▶ _TASK DETAILS_: Count how many lines in the entries below contain the word "first". Reply with the number only.

▶ _Entries from a collection_:
==============================

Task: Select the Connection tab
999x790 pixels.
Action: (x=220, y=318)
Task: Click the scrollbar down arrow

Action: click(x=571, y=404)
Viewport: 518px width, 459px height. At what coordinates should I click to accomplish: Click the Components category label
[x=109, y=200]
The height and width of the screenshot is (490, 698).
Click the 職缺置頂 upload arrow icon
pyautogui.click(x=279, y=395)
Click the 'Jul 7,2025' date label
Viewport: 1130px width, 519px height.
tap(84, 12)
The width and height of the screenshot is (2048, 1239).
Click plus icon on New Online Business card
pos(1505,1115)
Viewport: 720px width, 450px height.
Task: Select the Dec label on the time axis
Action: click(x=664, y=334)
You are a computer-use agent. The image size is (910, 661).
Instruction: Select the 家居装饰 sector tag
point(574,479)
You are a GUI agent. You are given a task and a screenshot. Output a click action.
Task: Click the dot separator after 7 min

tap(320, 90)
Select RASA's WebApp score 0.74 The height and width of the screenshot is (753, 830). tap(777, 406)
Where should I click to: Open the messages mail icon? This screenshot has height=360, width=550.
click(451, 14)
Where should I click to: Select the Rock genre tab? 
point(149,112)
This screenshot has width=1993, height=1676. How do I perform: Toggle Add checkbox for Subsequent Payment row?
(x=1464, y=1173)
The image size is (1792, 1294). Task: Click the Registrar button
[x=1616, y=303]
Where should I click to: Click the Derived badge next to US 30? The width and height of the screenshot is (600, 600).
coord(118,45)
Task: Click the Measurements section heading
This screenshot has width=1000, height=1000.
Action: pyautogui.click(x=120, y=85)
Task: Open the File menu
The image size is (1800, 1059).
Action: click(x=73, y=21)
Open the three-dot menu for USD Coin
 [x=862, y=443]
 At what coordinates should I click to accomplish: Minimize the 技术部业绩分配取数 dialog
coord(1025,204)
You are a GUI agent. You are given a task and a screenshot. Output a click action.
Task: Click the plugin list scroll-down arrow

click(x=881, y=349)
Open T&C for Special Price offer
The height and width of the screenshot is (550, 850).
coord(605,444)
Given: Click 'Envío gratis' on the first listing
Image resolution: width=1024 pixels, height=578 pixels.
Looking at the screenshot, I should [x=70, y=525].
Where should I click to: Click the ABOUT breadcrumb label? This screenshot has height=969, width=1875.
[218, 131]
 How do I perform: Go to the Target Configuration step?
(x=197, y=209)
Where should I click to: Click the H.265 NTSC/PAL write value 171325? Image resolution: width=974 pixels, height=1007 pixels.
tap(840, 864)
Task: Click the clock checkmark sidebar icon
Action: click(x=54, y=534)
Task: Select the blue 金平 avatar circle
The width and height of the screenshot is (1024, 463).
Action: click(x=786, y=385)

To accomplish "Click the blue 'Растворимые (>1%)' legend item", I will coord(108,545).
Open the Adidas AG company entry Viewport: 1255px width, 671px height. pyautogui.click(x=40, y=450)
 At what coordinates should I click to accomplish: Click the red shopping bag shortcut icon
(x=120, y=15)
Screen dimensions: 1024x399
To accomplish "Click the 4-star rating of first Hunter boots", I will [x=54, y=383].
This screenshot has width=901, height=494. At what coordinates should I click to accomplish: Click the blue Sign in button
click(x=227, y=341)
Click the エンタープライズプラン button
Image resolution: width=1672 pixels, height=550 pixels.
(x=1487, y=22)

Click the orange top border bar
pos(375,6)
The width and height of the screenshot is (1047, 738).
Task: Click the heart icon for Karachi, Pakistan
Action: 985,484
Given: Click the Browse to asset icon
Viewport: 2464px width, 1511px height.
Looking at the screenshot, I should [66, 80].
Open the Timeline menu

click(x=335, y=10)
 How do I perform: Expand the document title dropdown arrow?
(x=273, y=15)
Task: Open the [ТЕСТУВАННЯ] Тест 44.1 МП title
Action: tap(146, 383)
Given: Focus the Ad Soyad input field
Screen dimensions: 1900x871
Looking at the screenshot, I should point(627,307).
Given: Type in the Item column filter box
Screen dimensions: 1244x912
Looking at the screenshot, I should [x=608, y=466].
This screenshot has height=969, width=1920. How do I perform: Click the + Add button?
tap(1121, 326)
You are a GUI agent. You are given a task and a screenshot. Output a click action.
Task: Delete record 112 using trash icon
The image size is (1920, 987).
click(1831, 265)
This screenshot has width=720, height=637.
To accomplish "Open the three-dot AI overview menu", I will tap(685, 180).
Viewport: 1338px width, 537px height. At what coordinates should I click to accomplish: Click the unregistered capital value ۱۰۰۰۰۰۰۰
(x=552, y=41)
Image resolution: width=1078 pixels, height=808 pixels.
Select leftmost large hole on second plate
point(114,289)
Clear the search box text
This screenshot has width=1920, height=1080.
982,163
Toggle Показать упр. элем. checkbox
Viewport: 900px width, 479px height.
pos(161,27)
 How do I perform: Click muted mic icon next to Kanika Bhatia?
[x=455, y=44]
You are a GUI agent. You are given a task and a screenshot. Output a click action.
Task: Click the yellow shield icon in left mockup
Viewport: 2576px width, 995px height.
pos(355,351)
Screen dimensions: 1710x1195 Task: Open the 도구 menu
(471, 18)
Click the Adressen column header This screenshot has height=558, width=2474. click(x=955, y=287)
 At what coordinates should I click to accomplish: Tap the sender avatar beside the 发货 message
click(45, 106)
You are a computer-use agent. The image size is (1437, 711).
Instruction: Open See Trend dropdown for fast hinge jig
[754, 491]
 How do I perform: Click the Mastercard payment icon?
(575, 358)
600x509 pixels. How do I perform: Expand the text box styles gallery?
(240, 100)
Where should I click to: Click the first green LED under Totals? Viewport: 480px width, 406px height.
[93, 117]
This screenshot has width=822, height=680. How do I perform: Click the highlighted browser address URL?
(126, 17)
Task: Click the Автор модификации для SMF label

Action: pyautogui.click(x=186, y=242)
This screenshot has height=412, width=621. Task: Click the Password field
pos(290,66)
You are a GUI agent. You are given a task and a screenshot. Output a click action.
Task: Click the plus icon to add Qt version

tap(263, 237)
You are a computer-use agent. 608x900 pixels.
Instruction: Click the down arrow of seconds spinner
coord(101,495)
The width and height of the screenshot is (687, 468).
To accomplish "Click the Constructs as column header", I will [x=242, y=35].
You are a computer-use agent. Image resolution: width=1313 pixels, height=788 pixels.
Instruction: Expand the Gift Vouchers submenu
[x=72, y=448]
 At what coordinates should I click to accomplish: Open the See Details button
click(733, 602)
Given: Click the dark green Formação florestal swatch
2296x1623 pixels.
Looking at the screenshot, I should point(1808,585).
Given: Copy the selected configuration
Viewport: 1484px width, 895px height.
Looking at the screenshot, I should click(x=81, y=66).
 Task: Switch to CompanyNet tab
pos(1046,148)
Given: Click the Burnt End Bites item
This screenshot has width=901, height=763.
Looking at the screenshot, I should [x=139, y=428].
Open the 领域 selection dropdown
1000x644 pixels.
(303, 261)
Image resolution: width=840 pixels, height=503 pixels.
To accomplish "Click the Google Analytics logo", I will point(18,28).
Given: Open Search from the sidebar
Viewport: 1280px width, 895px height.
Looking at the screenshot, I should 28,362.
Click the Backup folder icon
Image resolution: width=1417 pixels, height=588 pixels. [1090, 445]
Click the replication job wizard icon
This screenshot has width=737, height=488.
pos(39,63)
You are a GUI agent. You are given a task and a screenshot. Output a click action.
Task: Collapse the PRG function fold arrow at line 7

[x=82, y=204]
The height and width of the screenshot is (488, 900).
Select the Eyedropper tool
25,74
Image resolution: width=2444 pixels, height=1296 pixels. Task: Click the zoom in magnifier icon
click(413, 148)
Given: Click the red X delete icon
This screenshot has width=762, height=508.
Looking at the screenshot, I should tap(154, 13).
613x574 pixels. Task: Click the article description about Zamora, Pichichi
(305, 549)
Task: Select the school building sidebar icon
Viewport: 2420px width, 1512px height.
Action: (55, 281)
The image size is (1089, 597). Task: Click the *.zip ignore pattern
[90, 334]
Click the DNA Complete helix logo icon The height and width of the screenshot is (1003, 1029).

==============================

▶ _EXERCISE RESPONSE_: 3